Reputation: 581
Currently only iPhone supports the vibrations how can I check if my device supports vibrations before calling the vibration function.
Upvotes: 11
Views: 9773
Reputation: 14304
Unfortunately there is no documented method for testing whether or not the device supports vibration. From documentation:
On some iOS devices, you can pass the kSystemSoundID_Vibrate constant to invoke vibration. On other iOS devices, calling this function with that constant does nothing.
Looks like the correct approach here would be to simply call the methods mentioned by Saurabh without checking if vibration is supported.
Upvotes: 1
Reputation: 3871
A bit of a work-around but I've found this to work. It's based on the assumption that only iPhone devices currently have the vibrate hardware in them.

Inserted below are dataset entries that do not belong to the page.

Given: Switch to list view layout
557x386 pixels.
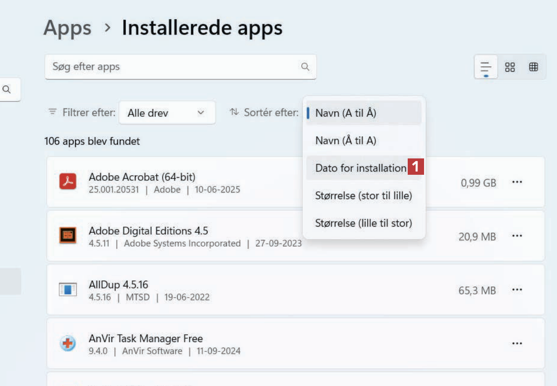Looking at the screenshot, I should (486, 67).
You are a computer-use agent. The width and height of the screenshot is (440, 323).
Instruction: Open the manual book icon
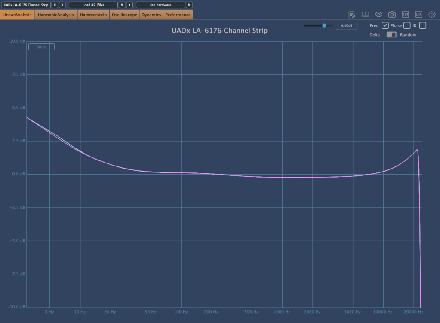[365, 15]
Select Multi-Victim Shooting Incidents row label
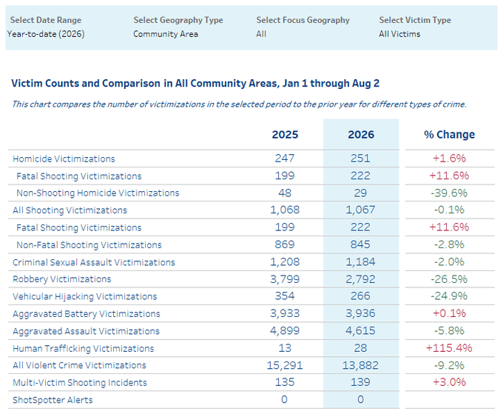Image resolution: width=503 pixels, height=417 pixels. click(x=80, y=383)
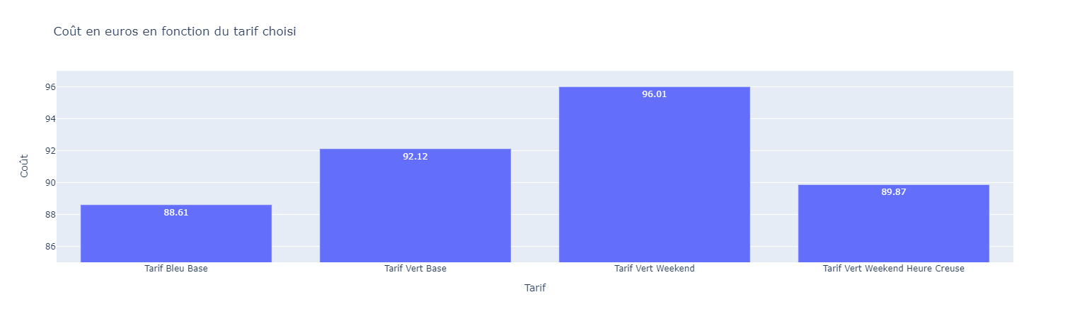Click the base of the second bar
Viewport: 1070px width, 319px height.
point(415,254)
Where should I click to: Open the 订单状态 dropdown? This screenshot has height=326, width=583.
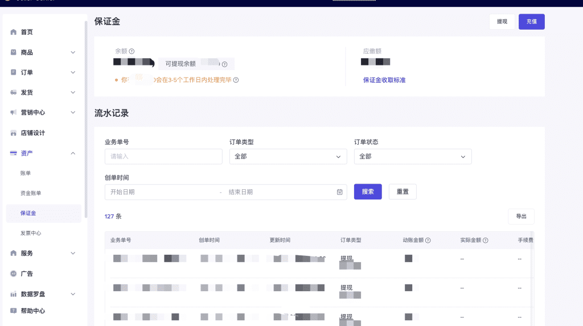pyautogui.click(x=413, y=157)
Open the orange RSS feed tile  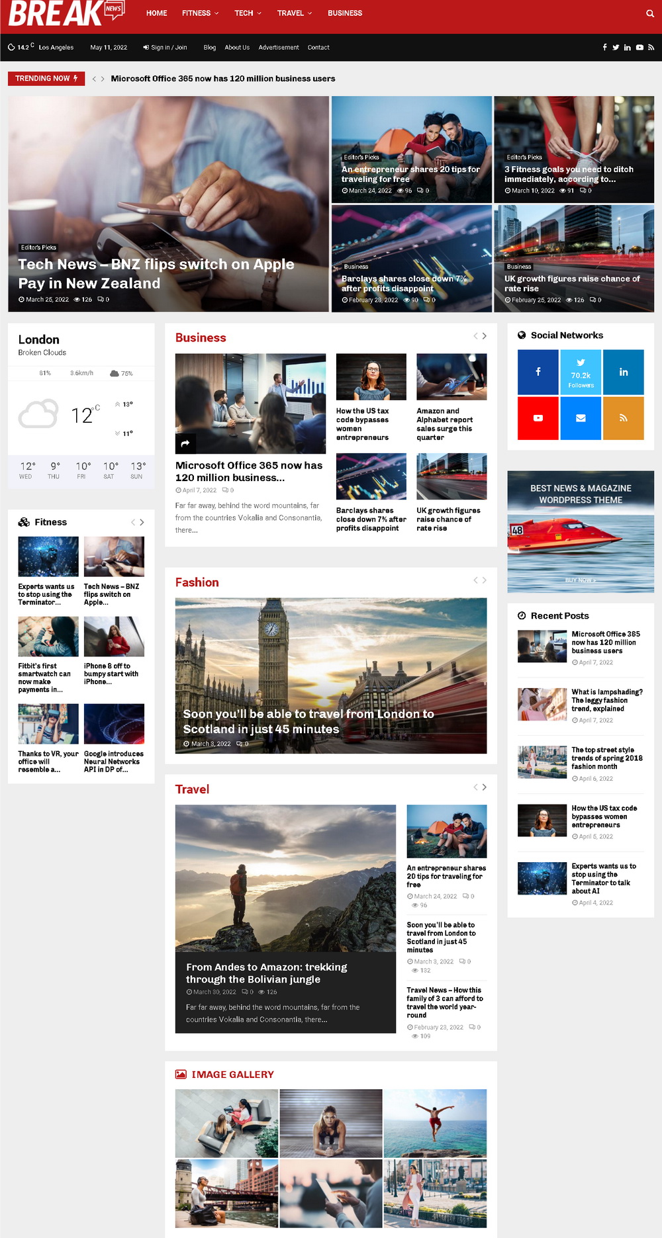pos(623,418)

if([[UIDevice currentDevice].model isEqualToString:@"iPhone"])
{
// An iPhone: so should have vibrate
}
else
{
// Not an iPhone: so doesn't have vibrate
}
Upvotes: 4
Reputation: 22873
The iOS sdk has two functions that would vibrate the iPhone. But Vibration hardware is present only on iPhones. So how will you alert your user who uses the app on iPad or iPod touches? Clearly, checking the model is not the way to go. There are two seemingly similar functions that take a parameter kSystemSoundID_Vibrate
AudioServicesPlayAlertSound(kSystemSoundID_Vibrate);
AudioServicesPlaySystemSound(kSystemSoundID_Vibrate);
Both the functions vibrate the iPhone. But when you use the first function on devices that don’t support vibration, it plays a beep sound. The second function on the other hand does nothing on unsupported devices.